Signed to the Portland-based indie label FILMguerrero, Buellton released the melancholic Avenue of Flags—another geographical reference, taken from an avenue in the town of Buellton—in March of 2001. The 11-track record would have been sadcore had it not blossomed into harder to define spaces throughout and contained subtle juxtapositions into breezy sunshine pop. Nygren’s soporific, coolly detached vocals recalled at times Beck going back to the Mellow Gold days with layers, and comparisons were drawn critically to The Flaming Lips, Low and My Bloody Valentine. The album was recorded in a warehouse/practice space that they called “Buonapasta,” using an analog 12-track and some ADAT 8-track. With the mastering help of Bruce Winter, they captured the fleeting sense of cinematic pop, psychiatric injury and hopefulness—often all in the same track. Standouts were the album’s opener, “Single,” the sedated “What Do You Suppose” and “Keepin’ It Real.”

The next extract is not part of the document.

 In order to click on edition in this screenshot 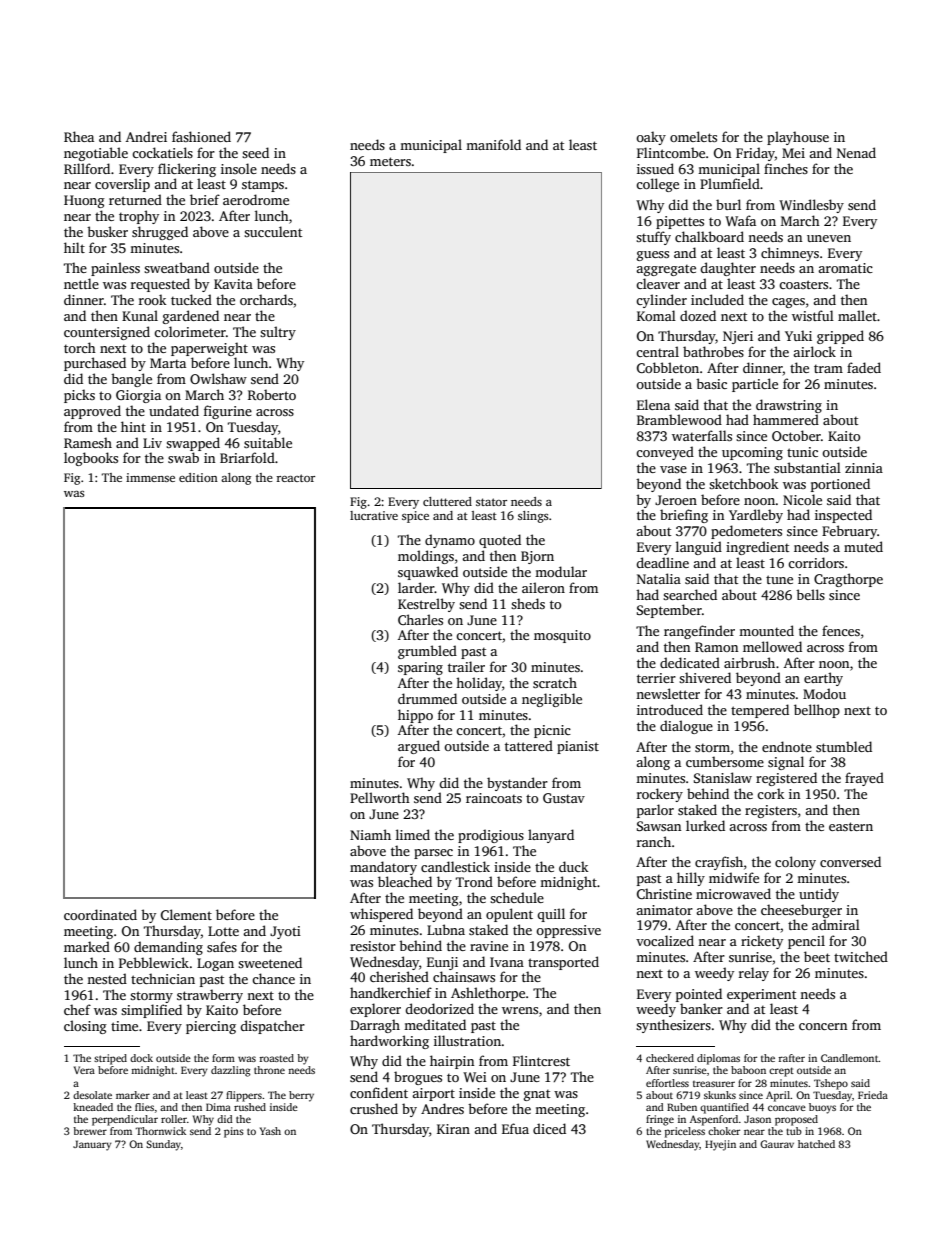, I will do `click(198, 477)`.
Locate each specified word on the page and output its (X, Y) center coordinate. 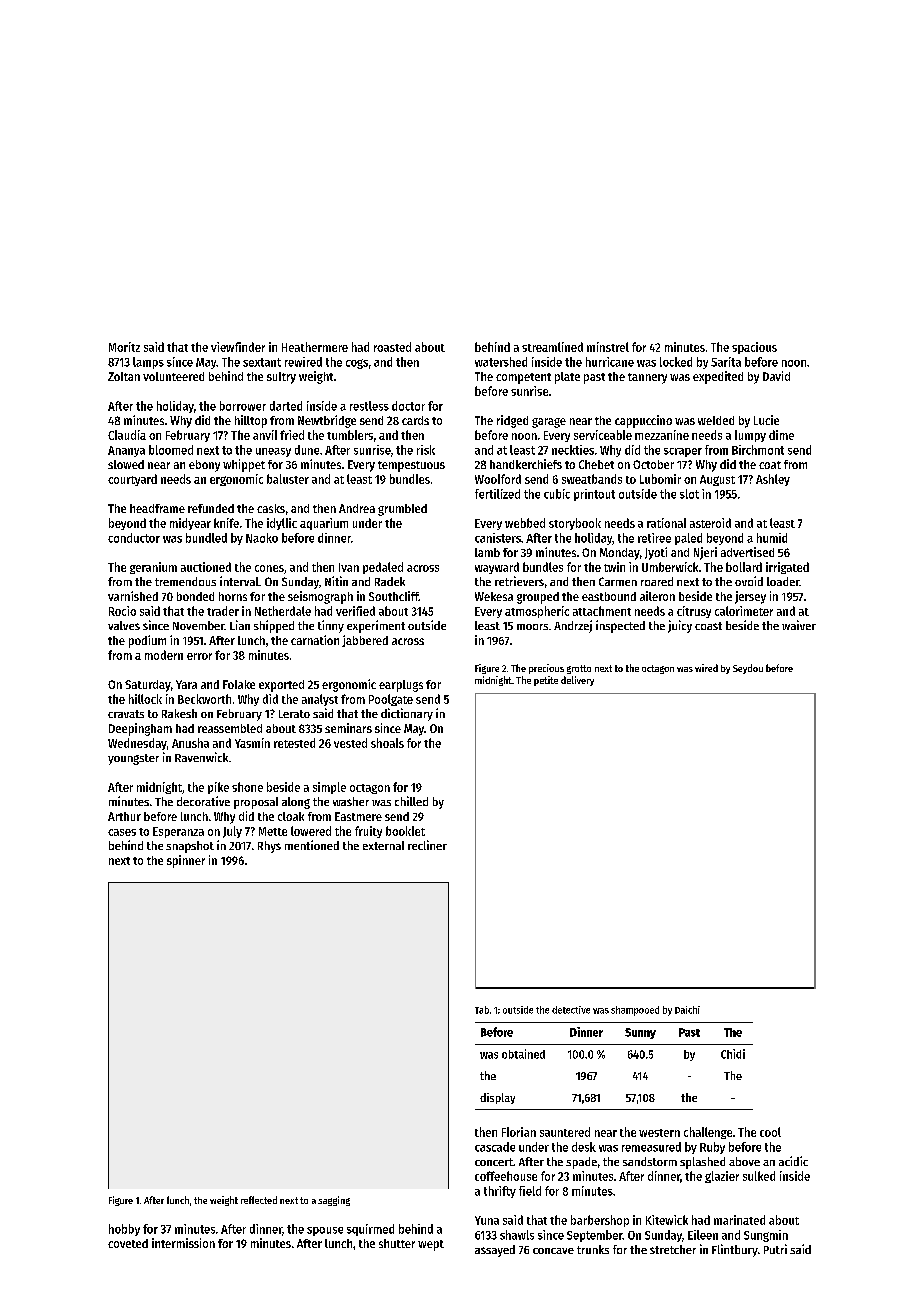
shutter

Buellton toured the West Coast with the Radar Bros and Acetone in support of Avenue of Flags, but has yet to release another album. They did appear on a compilation called Happy Meals Vol. 3: Songs to Run Away From with the track, “Sell Blocks,” and Giacumakis (drums) and Wagner (electric guitar) contributed to a Santa Barbara Community Church song called “Under the Fountain,” which can be found on the disc We Have Hope (Santa Barbara Community Church).